Suffice to say the whole thing is now a mine field for men. 'Should I hold the door open and have her think I'm a patronizing prick or let her get the door herself and think I'm an ungentlemanly prick’. Choices, choices.
How about standing when a lady arrives for dinner? It seems that suavity fell from societal norm along with calling ten year boys, 'tinkers' and considering tripe food fit for human consumption (No doubt Blumenthal serves it at one of his restaurants, probably on a bin lid, you know, in an ironically way).
Surely, holding doors open has stood the test of time? Well, kinda. Obviously, nowadays this is a simple matter of good manners regardless of status and gender but yet it still seems to have entirely passed some people by (Probably how Keith Richards feels about the 70s).
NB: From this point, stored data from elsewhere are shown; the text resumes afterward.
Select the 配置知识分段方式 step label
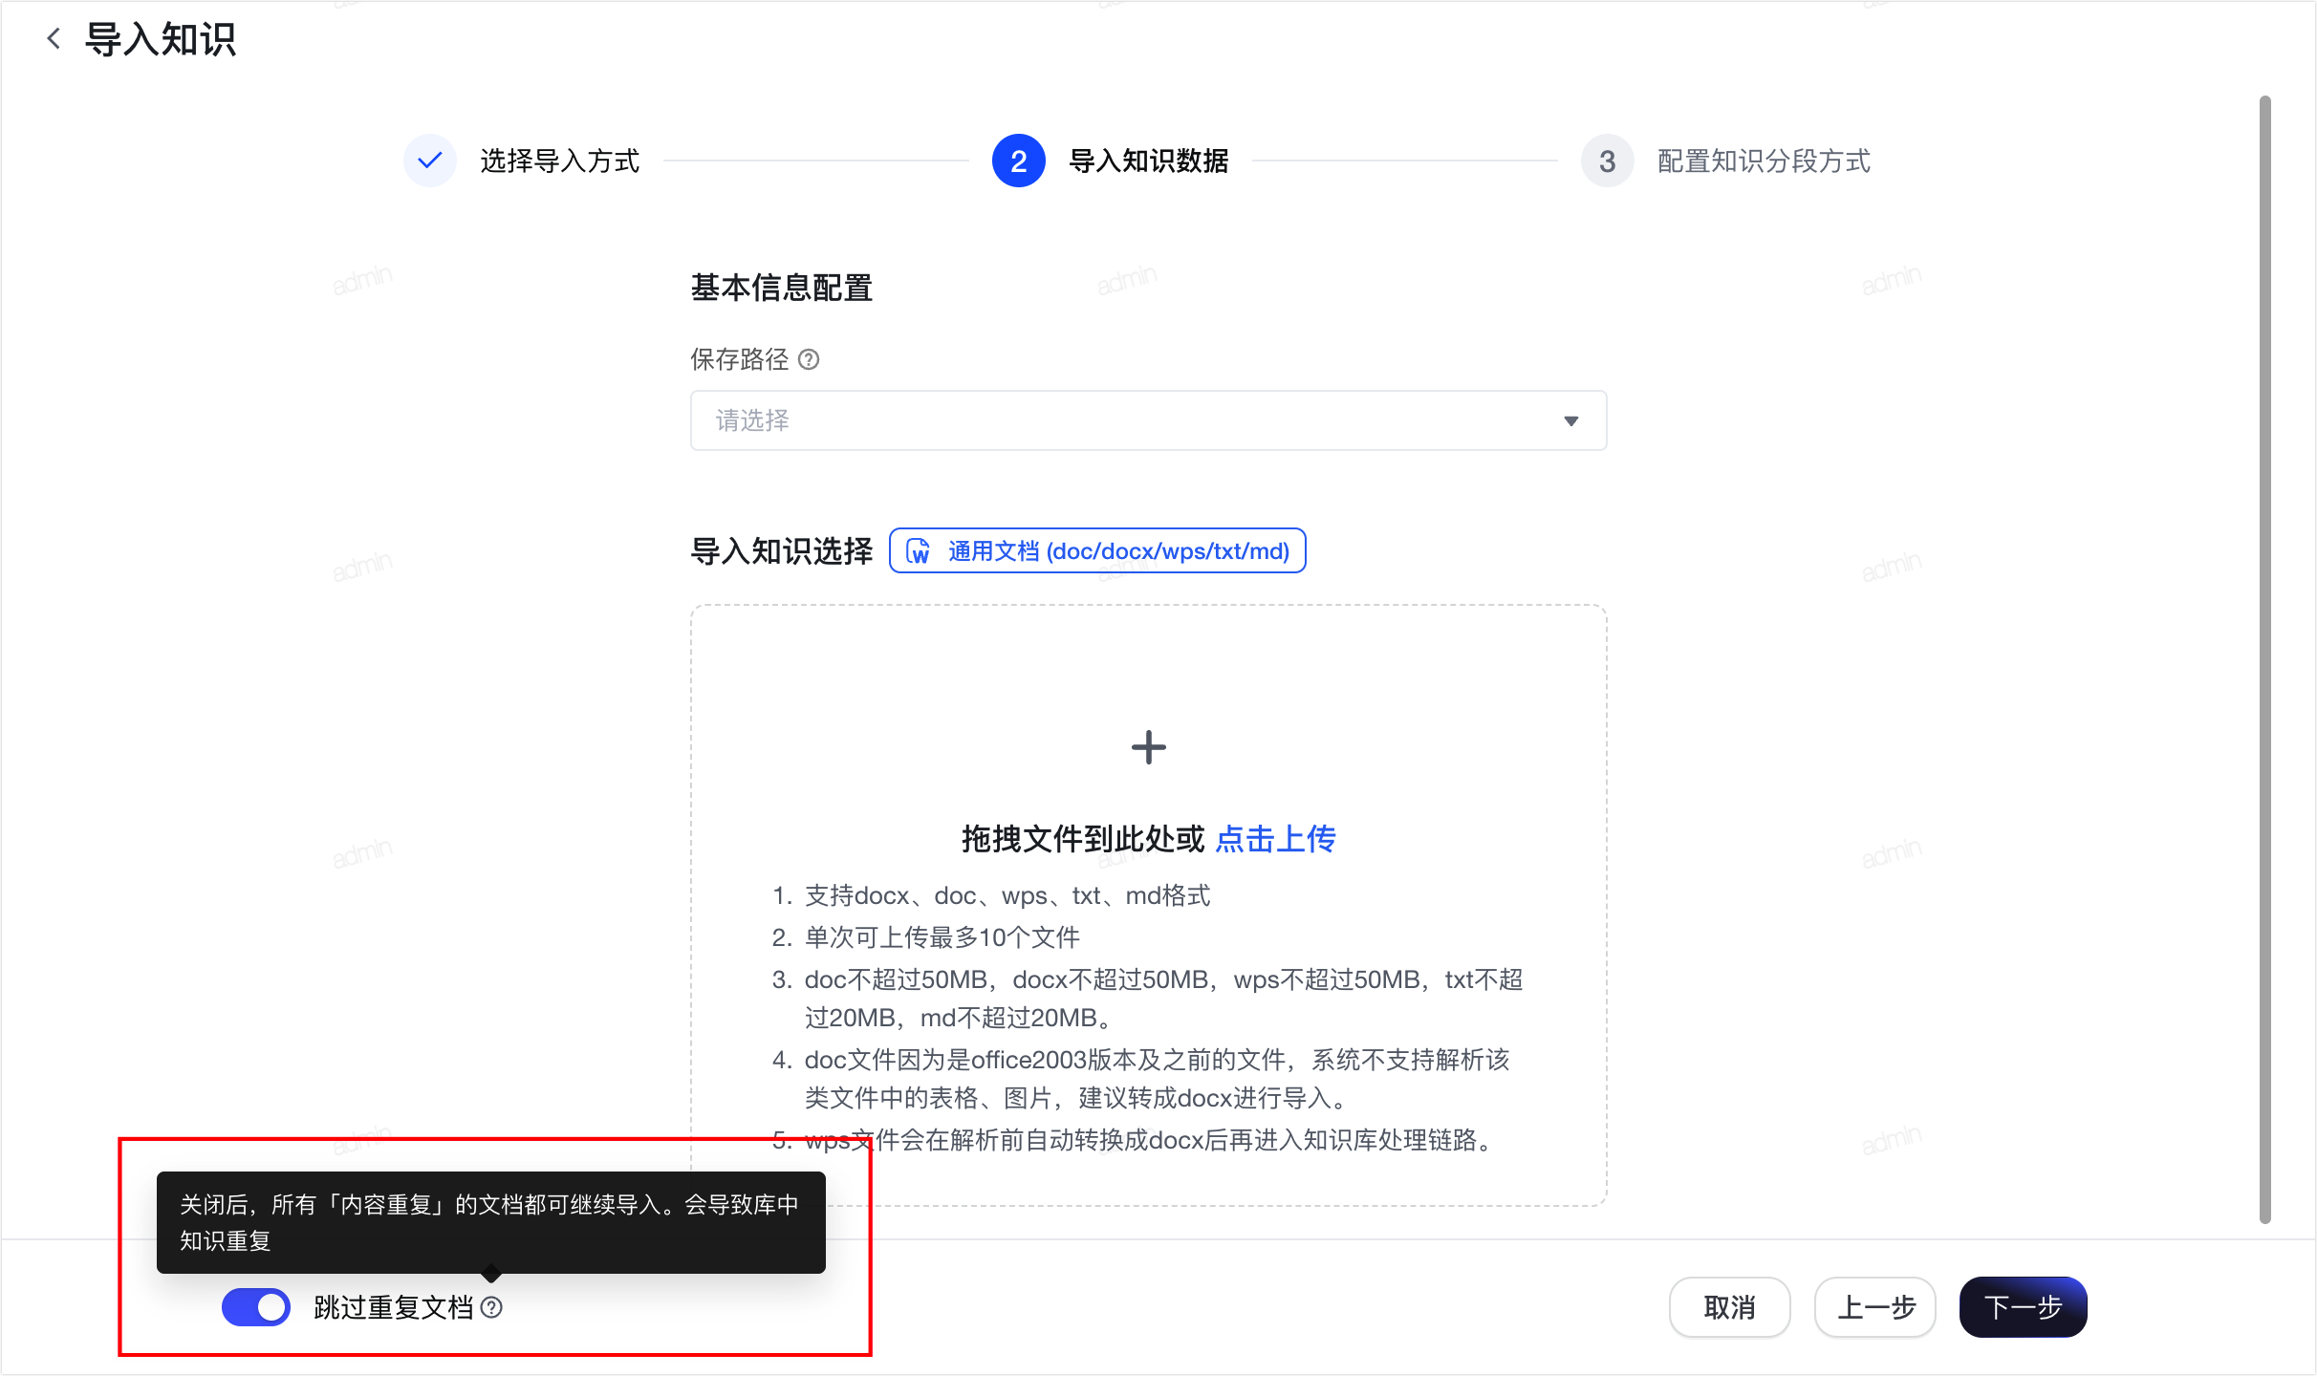This screenshot has height=1376, width=2317. click(1764, 161)
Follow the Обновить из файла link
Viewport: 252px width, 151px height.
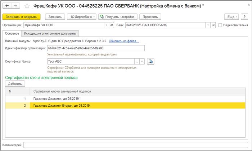click(124, 41)
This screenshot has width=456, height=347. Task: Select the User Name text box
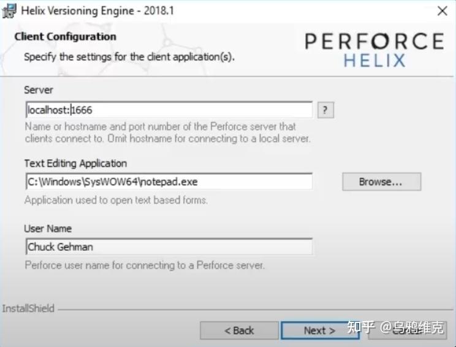(x=168, y=246)
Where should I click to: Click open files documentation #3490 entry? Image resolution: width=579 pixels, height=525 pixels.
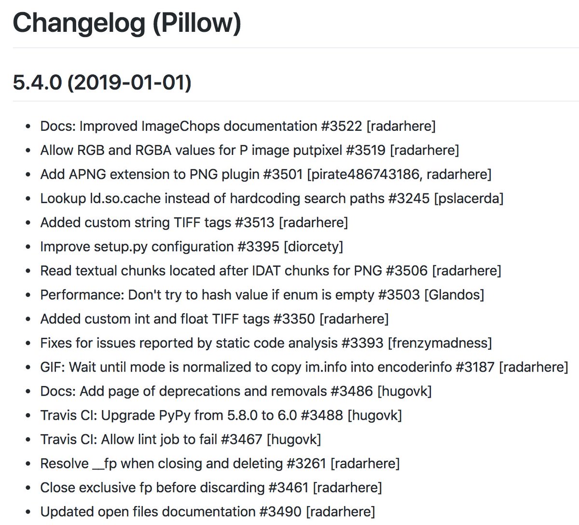click(x=207, y=512)
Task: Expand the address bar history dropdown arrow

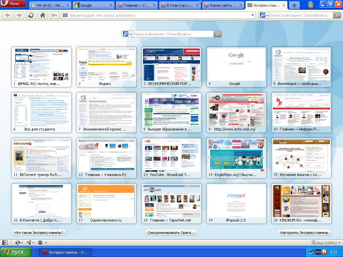Action: [x=253, y=15]
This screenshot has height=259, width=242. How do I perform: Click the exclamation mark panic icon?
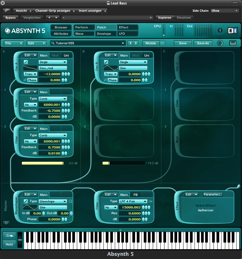coord(220,31)
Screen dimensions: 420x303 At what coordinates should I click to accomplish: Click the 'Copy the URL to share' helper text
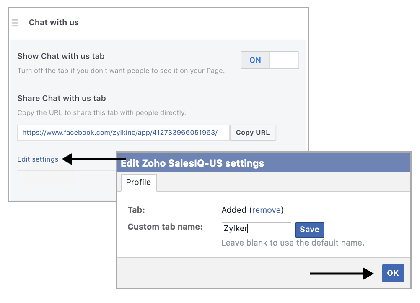pyautogui.click(x=101, y=112)
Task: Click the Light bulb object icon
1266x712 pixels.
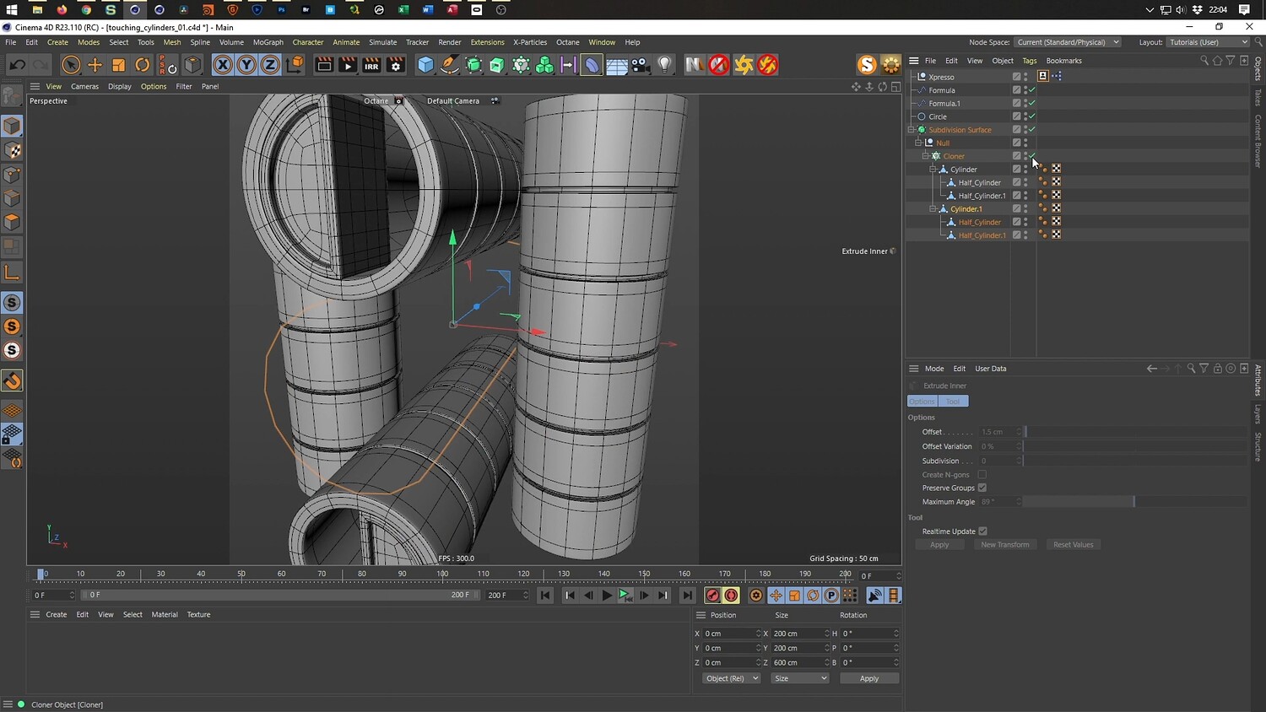Action: click(665, 65)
We've all been there. We approach a doorway, open it up so the approaching stranger can come through, we poise ourselves with a 'no biggie' smile for the inevitable 'thank you' and most importantly for them to graciously take the door from us and... nothing! They glide right through like Cleopatra at a milk sampling session. What the...!? This makes me incandescent beyond belief. Not only do they not take the door, they don't even thank me for extending this social grace. Do they think it’s my job? Or that I loiter around doorways hoping to facilitate the smooth transition from room to room for any passing moron? Do I have 'Do not acknowledge me' tattooed on my head? No! These people must go through life assuming that’s just what other people naturally want to do for them. ‘ I'm totes amazing, why wouldn't someone hold the door open for me? Dah" Arrrghh!
My irritation at this is grossly disproportionate to the crime and I find myself growling sarcastically 'you're welcome' or 'no problem'. But it is a problem. A big one. I mean as over reactions go, its no Plebgate but never let it be said us Brits don’t have a fine tradition of passive aggressive grumbling.
Feet on seats, that's another one. It is unforgivable unless you've got a spirit level in your pocket and your leg will explode if your knee goes to less than 90 degrees.
Feet on seats is one of those irritants that stops me entirely in my tracks. If I'm on a train or bus and I see someone do it, I cant think, I cant read a book, I cant do anything except fixate on what I'm going to say to this pariah. Sadly though, I rarely reprimand them. I've become resigned to the fact they're probably the type of person who doesn't give a damn what other people think of their behaviour.
Offering seats on the tube seems to happening less and less too. Though that is very tricky terrain. I find myself surreptitiously eyeing up fat ladies stomachs trying to figure out what she's got in there. Is it a new human or a year’s worth of pizza.
The thing is, manners are not a universal right like freedom of speech or something and if you call someone on it, they're perfectly entitled to ask, what’s it got to do with you? Well everything and nothing is the simply answer and therein lies the problem, the never-ending dichotomy of protecting the rights of the individual whilst respecting and adhering to what's required of one as a member of a society which allows that society to function.
Society doesn't particularly require chivalry or good manners to exist. All it really requires is a majority of its citizens to abide by the laws they've all agreed upon and face the consequences if they don’t. The rest is up for grabs.
We like to think ourselves civilised and therefore have the capacity to entertain further social parameters like good manners. It’s just a shame that not everyone is on board.
But it isn't too much to ask to extend a little common courtesy to each other. Isn't it all a little nicer when we all pitch in? But what I need to learn is, it doesn't help to look down on people who aren't adhering to my view of good manners and fair treatment as it’s a very subjective thing. I remember my brother went out with a Yorkshire lass and her mum couldn't believe he let her go to the bar. “But it was her round!” he told us.
So if people’s manners differ from my own values, my new policy is to forgive. The spitters, the feet on seaters, the loud talkers in the quiet carriage, the noisy headphone brigade, the smelly food munchers, the ignore-the-person-struggling-with-a-heavy suitcasers, the blow-smoke-in-your-facers. Forgive, because who knows, there’s bound to be situations where I'm the annoying prick for someone else and don’t even know it. Hopefully they’ll forgive me and one day soon, we’ll all join the politeness revolution.